Scoop!
Purcell's successor as organist of Westminster Abbey is James O'Donnell whom I met last week in his tiny office by the cloisters. He has a computer but no piano so he was not able to audition me for the choir's deputy list as I had hoped. I had even brought along a library copy of Purcell's Ode for St Cecilia's Day 1683 with a view to singing the alto solo Here the Deities Approve as an audition piece. 'Send in your CV,' said O'Donnell as we turned to the main point of our meeting: a discussion of the music for the Abbey choir's live broadcast of Choral Evensong on Wednesday 18 March, repeated the following Sunday. It falls in the middle of Radio 3's second big Purcell week of the year.
O'Donnell has put down The Bell Anthem, the Canticles in B flat, a composed setting of the first ten colourful verses of Psalm 103 ('Who satisfieth thy mouth with good things / Making thee young and lusty as an eagle') and, following a procession to Purcell's grave in the north aisle where the organ used to stand, the heartbreakingly simple version of Thou Knowest Lord the Secrets of our Hearts composed for Queen Mary's funeral in 1694 and sung at his own a year later though he was only 36.

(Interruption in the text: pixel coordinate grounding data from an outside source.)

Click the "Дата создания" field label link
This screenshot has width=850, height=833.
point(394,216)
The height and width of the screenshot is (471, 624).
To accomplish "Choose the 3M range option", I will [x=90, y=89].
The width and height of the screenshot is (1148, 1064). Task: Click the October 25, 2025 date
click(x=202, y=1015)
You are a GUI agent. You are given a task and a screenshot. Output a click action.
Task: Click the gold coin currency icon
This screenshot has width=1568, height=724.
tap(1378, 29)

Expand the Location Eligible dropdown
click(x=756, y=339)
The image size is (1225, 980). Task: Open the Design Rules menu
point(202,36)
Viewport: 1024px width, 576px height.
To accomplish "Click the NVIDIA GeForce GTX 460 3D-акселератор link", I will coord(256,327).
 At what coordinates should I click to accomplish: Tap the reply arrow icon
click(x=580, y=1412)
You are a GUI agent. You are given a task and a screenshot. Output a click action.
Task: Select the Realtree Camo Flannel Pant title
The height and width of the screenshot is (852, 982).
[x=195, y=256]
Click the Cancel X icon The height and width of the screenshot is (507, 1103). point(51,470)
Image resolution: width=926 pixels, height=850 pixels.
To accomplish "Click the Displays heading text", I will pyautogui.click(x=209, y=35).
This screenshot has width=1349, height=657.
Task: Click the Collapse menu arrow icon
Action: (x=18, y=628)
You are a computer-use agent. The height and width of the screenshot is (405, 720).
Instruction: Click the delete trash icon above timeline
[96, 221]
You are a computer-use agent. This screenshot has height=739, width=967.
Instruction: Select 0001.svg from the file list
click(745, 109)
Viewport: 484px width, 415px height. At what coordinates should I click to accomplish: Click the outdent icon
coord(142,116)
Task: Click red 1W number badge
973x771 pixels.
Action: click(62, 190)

'The choir feels that Purcell is one of us,' says O'Donnell. 'and that he is part of a line which we at the Abbey are continuing. For me he is the great genius, a highly individual composer, superior in imagination and execution, some of his music sublime.'
Much of that music is currently to be heard on Radio 3 - I am enjoying Fiona Talkington's nightly versions of the Dido aria When I am Laid in earth, especially Alison Moyet's on Tuesday - and from Monday will be more or less hogging the air-waves. Purcell's compositions, both sacred and secular, will appear on the daily Classical Collection (11am) while other aspects of his life and work will be subject of talks on The Essay (11pm). CD Review on Saturday 21 March compares recordings of Dido and Aeneas, and the soprano / disc-jockey Emma Kirkby spins Purcell requests on her Sunday edition of Radio 3 Requests. On Sunday 22 March in The Choir (6.30pm), the BBC Singers perform a number of completions of the Purcell anthem Hear My Prayer, a work which more than any brings home the tragedy of the composer's early death. 'It's the first section of a larger anthem which was either incomplete or lost at his death,' says O'Donnell. 'You get to that first
cadence and expect something to follow and there's nothing. One is left only to wonder what might have been after such an amazing opening.'
Performances during the week include the Iranian-born keyboard star Mahan Esfahani playing Purcell in the Early Music Show on Saturday afternoon (21 March), London Sinfonietta playing contemporary responses to Purcell's music for viol consort in a recorded concert at 10.30pm the same evening, the concert having been recorded at LSO St Luke's, on Wednesday 18 March, a live transmission of The Sixteen's Purcell tribute on Friday 20 March, and a late night rendition of his bawdy tavern catches (from midnight on Sat 21).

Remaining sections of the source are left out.